• _Records from a data collection_:
----

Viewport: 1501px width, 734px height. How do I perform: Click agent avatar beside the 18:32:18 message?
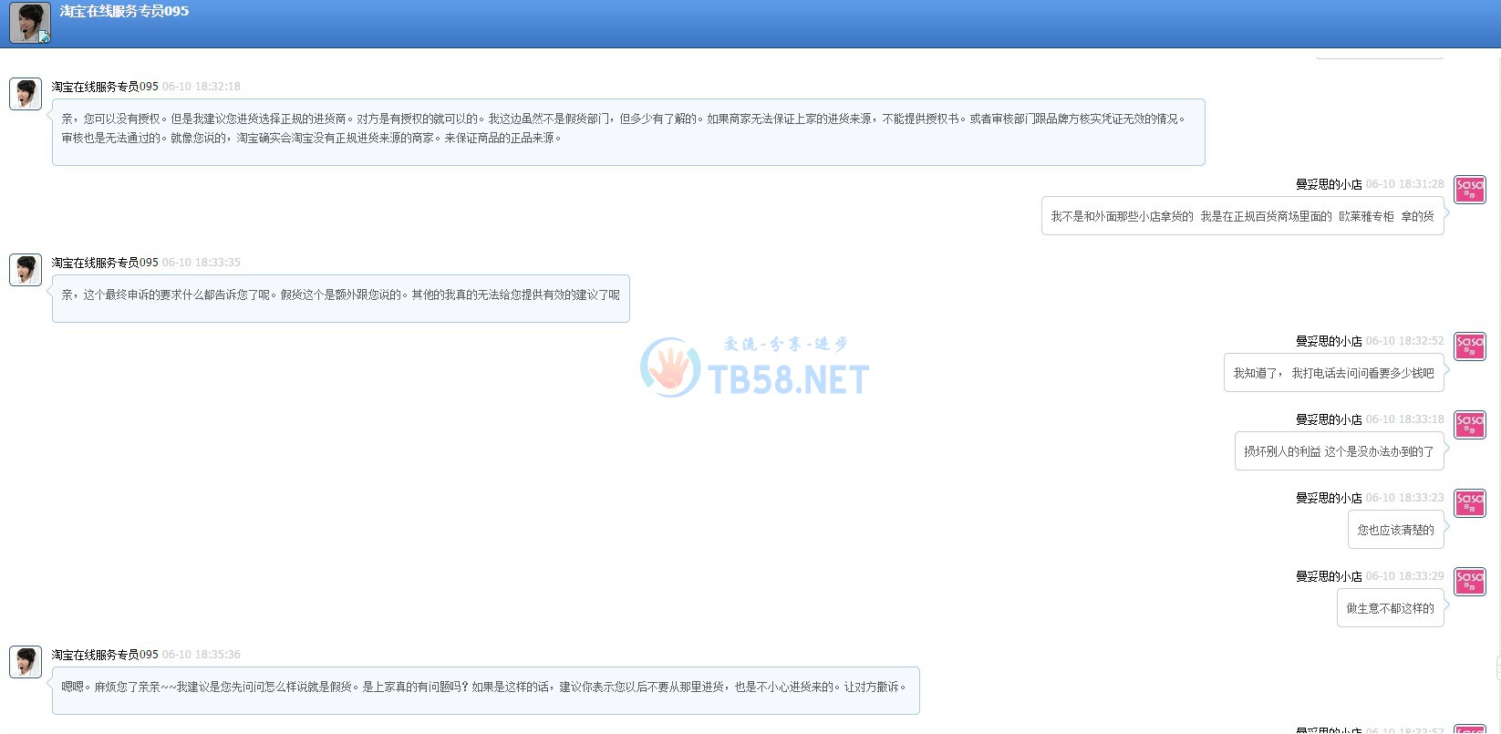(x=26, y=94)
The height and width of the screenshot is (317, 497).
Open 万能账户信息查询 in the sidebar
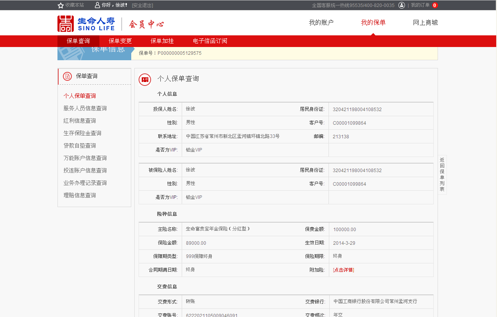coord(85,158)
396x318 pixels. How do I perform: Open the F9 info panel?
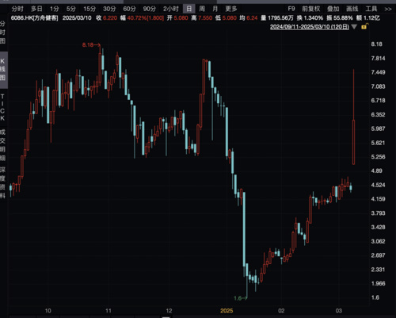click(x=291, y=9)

----

All lines from the one containing "396x318 pixels. How" through the end of the data are to be written out exactly, with nothing added; skip the pictures.

396x318 pixels. How do I perform: Open the F9 info panel?
click(x=291, y=9)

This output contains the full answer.